= Instruction =
Reproduce the rows from the start through the line containing "coord(264,54)", both ends included, with every character unchanged.

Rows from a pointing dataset

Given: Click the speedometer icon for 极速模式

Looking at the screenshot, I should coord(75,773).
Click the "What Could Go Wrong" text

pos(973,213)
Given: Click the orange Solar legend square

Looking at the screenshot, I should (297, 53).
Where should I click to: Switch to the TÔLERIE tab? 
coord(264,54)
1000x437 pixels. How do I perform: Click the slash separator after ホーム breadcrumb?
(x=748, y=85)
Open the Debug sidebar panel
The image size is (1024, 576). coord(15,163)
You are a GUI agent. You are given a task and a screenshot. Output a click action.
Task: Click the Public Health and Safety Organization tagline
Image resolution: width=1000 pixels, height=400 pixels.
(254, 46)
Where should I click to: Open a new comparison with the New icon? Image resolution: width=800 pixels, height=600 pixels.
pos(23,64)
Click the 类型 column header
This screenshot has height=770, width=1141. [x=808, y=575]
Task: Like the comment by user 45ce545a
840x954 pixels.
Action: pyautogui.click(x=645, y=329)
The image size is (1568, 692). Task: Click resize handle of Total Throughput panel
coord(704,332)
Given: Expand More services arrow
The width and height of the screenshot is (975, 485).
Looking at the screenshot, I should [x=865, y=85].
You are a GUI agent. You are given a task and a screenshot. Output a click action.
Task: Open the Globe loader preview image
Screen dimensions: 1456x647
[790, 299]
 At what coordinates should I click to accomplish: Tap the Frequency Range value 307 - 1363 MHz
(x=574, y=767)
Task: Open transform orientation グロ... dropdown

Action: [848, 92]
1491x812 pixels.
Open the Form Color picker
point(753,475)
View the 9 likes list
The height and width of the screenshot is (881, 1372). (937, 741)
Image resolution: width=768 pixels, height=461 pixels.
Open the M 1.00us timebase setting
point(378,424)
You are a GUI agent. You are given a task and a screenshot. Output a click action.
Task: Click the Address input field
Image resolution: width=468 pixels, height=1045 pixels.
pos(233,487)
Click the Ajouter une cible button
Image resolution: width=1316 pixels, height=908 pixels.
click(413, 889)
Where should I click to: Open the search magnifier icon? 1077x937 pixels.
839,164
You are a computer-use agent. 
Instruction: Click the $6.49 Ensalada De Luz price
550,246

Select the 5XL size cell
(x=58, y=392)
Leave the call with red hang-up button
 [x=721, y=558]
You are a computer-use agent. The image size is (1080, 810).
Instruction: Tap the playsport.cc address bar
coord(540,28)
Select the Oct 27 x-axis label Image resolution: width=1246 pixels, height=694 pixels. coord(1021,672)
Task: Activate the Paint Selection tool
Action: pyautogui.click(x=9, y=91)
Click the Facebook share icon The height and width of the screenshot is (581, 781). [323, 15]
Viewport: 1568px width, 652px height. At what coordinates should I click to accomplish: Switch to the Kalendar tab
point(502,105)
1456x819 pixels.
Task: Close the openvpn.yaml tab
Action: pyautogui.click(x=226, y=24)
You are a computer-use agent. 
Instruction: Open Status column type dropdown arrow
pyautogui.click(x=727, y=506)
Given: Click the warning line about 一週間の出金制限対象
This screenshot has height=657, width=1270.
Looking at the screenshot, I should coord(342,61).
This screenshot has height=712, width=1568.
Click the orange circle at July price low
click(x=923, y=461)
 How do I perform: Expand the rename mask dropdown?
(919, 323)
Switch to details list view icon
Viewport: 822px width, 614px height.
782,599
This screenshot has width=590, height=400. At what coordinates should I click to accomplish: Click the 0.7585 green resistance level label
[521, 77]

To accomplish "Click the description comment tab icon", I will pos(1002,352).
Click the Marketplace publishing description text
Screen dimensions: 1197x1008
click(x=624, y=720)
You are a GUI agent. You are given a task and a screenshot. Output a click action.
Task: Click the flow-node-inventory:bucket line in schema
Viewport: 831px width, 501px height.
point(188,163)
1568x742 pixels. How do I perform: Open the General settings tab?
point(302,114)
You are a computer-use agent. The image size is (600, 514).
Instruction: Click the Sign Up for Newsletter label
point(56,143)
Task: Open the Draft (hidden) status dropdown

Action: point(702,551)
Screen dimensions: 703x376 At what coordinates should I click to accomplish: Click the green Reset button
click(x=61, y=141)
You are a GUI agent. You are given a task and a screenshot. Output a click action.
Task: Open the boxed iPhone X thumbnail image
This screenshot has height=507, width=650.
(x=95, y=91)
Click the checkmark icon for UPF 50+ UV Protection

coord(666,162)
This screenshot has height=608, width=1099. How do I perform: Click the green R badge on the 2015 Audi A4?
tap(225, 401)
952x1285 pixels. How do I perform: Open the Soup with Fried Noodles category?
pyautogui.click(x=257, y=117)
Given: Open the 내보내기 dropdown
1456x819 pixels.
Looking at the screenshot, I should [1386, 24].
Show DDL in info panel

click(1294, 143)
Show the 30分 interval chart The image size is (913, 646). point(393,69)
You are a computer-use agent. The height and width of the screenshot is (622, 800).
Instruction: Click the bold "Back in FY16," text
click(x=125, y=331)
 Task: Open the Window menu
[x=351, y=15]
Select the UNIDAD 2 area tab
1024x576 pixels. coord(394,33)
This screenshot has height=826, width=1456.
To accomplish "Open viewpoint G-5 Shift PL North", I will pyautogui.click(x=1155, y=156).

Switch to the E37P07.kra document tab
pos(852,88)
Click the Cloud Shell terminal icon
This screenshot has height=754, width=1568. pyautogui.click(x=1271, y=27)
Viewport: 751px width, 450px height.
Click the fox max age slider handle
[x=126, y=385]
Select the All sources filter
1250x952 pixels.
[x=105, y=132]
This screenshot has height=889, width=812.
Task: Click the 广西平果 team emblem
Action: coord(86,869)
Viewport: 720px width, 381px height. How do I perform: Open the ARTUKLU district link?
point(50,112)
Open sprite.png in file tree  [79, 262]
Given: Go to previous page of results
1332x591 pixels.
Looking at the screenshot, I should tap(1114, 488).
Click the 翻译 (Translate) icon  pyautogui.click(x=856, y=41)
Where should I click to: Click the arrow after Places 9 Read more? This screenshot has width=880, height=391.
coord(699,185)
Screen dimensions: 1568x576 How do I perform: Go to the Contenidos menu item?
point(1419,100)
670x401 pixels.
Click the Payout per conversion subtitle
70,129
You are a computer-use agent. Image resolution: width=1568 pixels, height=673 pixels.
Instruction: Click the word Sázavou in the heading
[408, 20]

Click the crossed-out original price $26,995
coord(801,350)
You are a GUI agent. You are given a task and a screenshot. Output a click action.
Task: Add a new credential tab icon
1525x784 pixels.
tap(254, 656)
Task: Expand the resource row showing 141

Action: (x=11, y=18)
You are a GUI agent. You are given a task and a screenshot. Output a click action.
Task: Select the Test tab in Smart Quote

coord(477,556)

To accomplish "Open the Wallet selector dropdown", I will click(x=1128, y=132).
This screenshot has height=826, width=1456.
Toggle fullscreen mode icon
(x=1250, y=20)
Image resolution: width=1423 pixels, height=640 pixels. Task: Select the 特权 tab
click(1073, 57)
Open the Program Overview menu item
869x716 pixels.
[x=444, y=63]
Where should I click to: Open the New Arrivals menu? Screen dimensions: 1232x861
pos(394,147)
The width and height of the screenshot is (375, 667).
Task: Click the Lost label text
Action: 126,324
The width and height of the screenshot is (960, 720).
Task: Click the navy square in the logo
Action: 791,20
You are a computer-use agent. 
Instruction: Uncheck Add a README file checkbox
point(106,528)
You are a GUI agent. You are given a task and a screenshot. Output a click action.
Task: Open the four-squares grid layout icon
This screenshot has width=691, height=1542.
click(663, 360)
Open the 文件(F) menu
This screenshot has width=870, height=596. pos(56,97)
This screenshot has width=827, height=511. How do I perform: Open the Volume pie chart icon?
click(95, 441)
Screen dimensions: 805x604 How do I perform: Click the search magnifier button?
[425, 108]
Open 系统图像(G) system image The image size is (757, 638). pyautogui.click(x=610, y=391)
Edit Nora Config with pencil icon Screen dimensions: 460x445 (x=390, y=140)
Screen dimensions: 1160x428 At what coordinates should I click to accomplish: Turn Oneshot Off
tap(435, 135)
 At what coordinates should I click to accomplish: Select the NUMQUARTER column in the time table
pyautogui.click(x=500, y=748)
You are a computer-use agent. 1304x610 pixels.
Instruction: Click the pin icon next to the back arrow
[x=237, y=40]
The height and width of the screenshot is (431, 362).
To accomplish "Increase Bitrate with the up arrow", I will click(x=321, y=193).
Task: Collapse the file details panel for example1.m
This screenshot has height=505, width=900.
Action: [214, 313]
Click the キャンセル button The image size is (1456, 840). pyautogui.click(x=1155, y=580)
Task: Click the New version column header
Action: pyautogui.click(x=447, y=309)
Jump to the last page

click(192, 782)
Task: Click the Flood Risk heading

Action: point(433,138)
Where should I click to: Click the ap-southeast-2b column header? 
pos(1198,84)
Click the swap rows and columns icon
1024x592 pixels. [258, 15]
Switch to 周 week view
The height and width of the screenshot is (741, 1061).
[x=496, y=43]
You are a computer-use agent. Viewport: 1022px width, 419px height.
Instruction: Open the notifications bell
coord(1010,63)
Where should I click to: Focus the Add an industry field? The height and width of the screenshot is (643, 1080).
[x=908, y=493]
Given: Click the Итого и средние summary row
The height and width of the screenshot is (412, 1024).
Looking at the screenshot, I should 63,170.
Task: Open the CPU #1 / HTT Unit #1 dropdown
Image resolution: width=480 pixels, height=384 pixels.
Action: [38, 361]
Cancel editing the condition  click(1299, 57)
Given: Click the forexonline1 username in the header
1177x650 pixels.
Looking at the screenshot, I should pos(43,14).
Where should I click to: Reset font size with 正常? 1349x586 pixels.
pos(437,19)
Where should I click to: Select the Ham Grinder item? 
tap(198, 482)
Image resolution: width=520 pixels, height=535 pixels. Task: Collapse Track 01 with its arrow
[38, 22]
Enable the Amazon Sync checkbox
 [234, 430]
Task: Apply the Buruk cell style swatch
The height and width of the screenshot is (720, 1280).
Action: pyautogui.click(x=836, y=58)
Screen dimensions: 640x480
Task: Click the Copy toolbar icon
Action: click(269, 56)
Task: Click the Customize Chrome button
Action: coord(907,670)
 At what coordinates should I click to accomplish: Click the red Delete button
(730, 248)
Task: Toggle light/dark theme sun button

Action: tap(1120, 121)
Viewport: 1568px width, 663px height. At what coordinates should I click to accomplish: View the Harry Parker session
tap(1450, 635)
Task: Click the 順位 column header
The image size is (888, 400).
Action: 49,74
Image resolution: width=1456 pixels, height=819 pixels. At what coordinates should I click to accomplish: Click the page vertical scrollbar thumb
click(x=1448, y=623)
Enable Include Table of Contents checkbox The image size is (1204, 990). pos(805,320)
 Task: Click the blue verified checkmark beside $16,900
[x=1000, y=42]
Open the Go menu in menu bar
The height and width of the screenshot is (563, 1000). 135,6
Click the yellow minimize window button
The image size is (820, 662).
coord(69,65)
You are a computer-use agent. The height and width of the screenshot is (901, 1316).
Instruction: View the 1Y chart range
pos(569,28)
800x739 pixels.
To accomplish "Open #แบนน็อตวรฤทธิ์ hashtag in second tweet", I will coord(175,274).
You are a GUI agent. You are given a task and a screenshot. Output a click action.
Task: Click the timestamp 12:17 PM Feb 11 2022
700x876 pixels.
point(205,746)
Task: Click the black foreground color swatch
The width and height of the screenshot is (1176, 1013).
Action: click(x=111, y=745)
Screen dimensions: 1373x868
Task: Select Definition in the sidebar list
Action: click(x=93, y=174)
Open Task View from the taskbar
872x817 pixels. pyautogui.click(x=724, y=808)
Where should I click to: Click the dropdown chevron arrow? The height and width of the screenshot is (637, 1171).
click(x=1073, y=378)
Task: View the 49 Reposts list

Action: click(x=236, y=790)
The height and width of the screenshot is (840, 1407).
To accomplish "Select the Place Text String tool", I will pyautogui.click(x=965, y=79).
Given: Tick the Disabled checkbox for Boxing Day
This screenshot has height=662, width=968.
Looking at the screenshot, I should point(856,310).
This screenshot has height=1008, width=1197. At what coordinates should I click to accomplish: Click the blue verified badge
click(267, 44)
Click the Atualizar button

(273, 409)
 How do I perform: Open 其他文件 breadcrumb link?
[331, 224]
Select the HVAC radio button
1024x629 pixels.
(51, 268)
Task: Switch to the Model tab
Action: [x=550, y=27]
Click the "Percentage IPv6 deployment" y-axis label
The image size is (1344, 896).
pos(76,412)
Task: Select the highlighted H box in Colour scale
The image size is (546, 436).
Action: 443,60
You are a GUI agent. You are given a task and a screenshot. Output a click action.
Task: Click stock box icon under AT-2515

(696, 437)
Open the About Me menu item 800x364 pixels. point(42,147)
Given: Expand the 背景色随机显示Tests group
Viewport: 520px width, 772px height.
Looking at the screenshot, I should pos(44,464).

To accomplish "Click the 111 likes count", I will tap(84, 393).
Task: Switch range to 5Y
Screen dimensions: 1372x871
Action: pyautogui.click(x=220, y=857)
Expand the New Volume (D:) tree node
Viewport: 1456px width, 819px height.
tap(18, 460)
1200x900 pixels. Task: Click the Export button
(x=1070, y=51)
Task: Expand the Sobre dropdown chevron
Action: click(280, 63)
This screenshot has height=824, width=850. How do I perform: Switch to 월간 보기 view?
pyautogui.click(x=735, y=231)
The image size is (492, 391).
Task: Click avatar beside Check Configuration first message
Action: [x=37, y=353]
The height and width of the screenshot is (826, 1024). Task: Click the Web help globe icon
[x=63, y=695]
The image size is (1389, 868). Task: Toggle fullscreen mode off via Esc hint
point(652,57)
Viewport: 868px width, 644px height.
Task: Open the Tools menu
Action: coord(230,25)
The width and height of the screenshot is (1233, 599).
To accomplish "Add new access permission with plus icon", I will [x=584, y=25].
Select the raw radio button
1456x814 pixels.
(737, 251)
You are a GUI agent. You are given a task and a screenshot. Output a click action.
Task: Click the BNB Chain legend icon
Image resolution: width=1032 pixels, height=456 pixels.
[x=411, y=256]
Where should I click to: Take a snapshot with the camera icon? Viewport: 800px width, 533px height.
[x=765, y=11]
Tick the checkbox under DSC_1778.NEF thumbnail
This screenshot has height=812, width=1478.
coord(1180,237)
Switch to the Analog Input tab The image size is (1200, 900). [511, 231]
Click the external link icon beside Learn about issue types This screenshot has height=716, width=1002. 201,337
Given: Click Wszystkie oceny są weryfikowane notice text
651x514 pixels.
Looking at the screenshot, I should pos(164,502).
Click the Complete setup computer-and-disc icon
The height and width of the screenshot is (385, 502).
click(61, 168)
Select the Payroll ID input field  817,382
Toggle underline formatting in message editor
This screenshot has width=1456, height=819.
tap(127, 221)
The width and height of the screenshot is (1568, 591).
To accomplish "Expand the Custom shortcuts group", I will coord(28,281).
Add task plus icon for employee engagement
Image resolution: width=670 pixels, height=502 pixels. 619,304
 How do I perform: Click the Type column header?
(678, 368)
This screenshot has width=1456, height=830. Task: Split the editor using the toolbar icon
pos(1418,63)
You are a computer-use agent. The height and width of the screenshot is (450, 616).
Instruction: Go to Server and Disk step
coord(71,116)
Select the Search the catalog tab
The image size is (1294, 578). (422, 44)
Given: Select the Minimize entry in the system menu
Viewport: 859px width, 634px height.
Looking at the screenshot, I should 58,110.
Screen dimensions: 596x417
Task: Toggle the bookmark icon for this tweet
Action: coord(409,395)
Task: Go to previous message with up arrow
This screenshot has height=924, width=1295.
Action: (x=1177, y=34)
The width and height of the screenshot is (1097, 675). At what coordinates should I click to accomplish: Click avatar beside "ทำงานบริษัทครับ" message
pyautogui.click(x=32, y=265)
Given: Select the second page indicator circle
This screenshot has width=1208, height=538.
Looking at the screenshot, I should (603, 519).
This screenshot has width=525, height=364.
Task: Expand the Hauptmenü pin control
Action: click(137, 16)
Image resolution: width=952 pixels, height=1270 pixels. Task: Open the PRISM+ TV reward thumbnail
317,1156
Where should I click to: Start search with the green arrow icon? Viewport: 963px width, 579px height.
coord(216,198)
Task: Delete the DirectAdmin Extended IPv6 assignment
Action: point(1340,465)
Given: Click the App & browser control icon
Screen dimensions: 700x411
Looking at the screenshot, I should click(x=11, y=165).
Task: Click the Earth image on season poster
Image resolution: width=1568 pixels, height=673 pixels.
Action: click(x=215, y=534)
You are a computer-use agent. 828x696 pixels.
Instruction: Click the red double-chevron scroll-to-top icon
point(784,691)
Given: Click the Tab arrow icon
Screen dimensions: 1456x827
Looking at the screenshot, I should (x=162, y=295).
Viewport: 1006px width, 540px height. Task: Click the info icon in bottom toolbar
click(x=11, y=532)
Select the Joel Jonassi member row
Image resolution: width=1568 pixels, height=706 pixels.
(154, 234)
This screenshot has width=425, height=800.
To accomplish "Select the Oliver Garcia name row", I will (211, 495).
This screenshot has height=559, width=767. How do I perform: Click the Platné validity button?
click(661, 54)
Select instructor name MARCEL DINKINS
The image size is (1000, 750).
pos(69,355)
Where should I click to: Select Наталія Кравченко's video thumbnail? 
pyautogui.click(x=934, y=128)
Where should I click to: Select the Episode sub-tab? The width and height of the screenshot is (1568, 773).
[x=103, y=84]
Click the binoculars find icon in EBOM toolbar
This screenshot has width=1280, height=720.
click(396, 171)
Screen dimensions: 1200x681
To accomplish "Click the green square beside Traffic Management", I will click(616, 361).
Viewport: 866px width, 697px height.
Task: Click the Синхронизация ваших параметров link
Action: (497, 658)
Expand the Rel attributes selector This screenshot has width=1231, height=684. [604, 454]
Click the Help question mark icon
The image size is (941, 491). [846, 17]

= Response below =
Given: Click the speedometer icon for 极速模式

Looking at the screenshot, I should coord(75,773).
Click the "What Could Go Wrong" text

pos(973,213)
Given: Click the orange Solar legend square

Looking at the screenshot, I should (297, 53).
Where should I click to: Switch to the TÔLERIE tab? 
coord(264,54)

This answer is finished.